▶ GIVEN RECORDS

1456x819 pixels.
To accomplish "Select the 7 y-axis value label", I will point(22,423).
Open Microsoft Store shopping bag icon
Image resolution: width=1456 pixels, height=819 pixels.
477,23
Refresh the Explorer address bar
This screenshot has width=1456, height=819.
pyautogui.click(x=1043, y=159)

▶ AIM OF THE EXERCISE
Each line of the material must be restated exactly.

▶ ANSWER TO THIS PROBLEM
1456x819 pixels.
To accomplish "Select the 7 y-axis value label", I will point(22,423).
Open Microsoft Store shopping bag icon
Image resolution: width=1456 pixels, height=819 pixels.
477,23
Refresh the Explorer address bar
This screenshot has width=1456, height=819.
pyautogui.click(x=1043, y=159)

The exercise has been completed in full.